Climate change will have “severe consequences” for planes trying to take off and increase the chance of in-flight turbulence, icing up incidents and engine-threatening dust storms – but there is no reason to “panic” just now, the United Nations’ air travel agency has said.
The International Civil Aviation Organisation (ICAO) also warned that sea level rise could threaten low-lying airports while a higher number of clouds could reduce visibility, particularly in the Middle East and Latin America.
It added that the “robustness of aircraft” would have to be “carefully” monitored as pilots are faced with increasingly “extreme” weather.
Aviation is a significant cause of greenhouse gas emissions and the industry has faced criticism for its lack of action to address the problem.
ICAO’s Environmental Report 2016 said preparations for a warmer world should start now.
“Aviation is an extremely risk averse business. Climate change poses a new set of risks that airports need to assess properly.
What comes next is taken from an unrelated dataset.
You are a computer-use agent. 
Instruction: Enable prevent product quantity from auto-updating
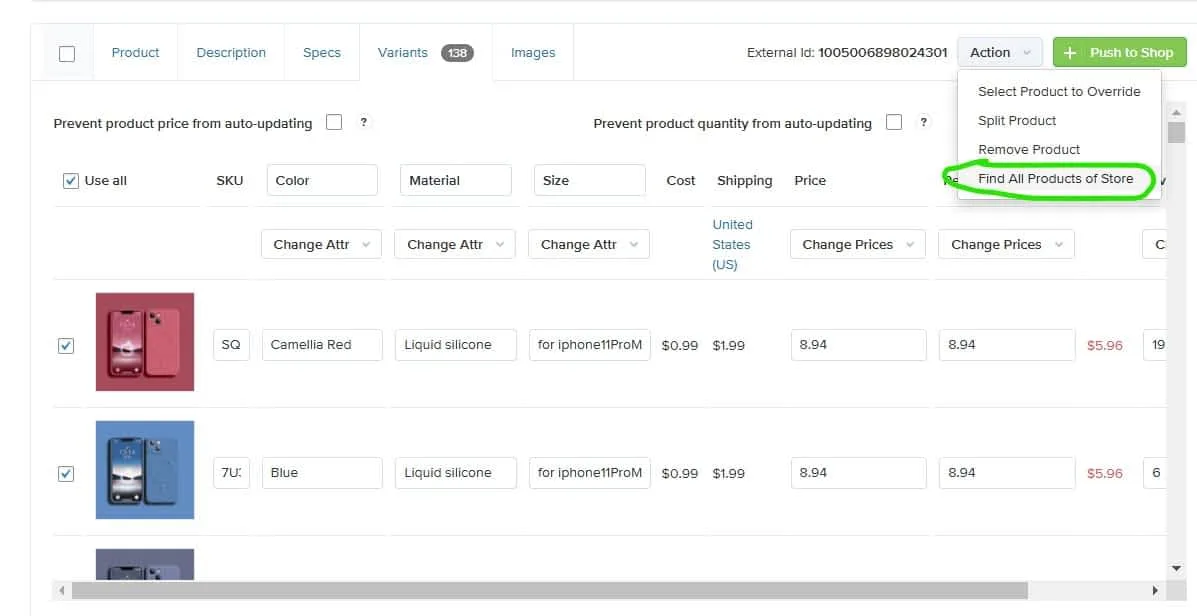[894, 123]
The last decades have provided a glimpse of the future climate, but the main effects will be more evident three or four decades from now, and onwards,” it said.
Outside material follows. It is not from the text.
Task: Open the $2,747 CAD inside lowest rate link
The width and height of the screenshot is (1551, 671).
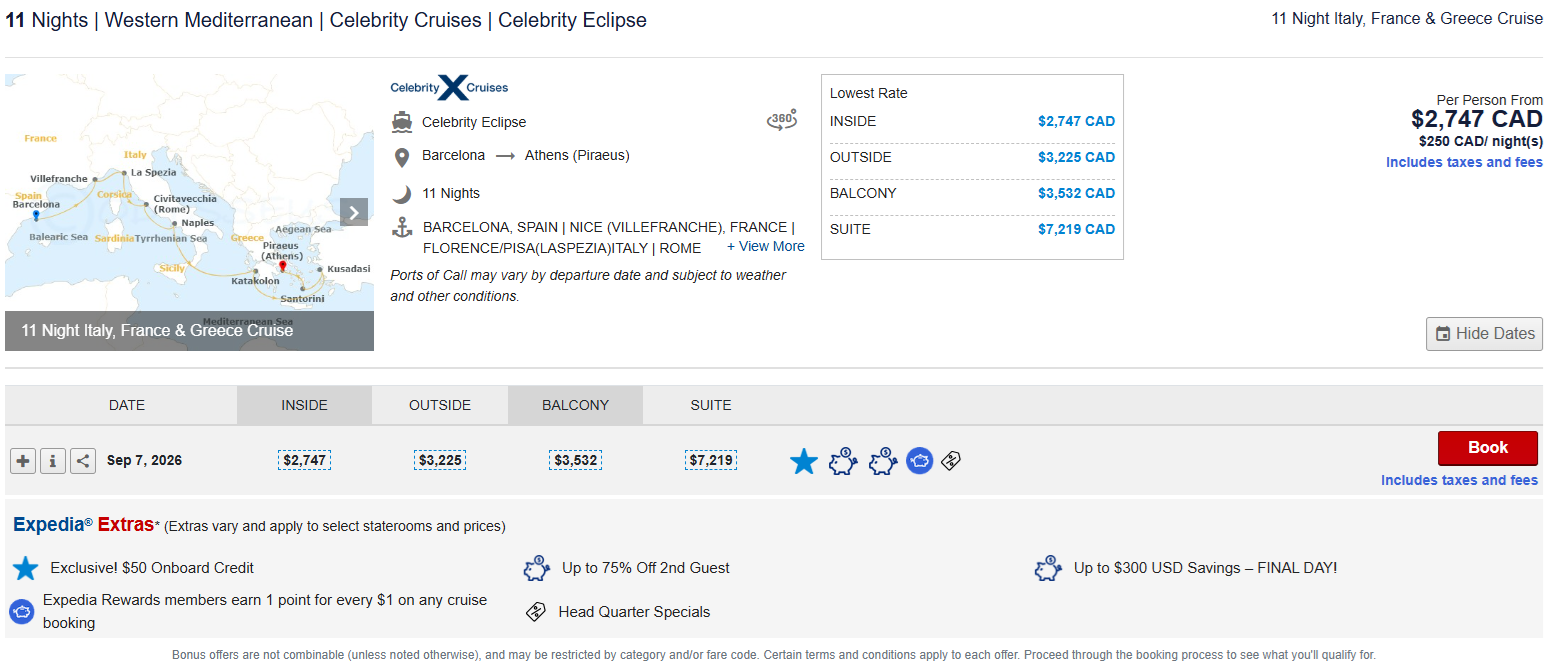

“There is thus no reason to panic, but much of the airport infrastructure erected today will be there in the new climate.
“A rational response at all airports is therefore to carry out risk assessments of existing and new infrastructure in order to think ahead, reduce risks, minimize life cycle costs, and ensure the reliability and regularity of the aviation sector … All actors in the aviation industry should carry out risk assessments – which is not difficult – and decide if action is required.
“It makes little sense to have islands of resilience in an ocean of vulnerabilities.”
The report detailed a string of potentially serious problems for aviation as it gets warmer.
“Higher temperature maxima at ground level result in significant decreases in air density, reducing the lift force on the wings of departing aircraft,” it said.
“This reduction in lift could have severe consequences for aircraft take-off performance, where high altitudes or short runways limit the payload or even the fuel-carrying capacity.”
The report warned there were “major concerns” about airports at high altitudes in subtropical regions because of this effect.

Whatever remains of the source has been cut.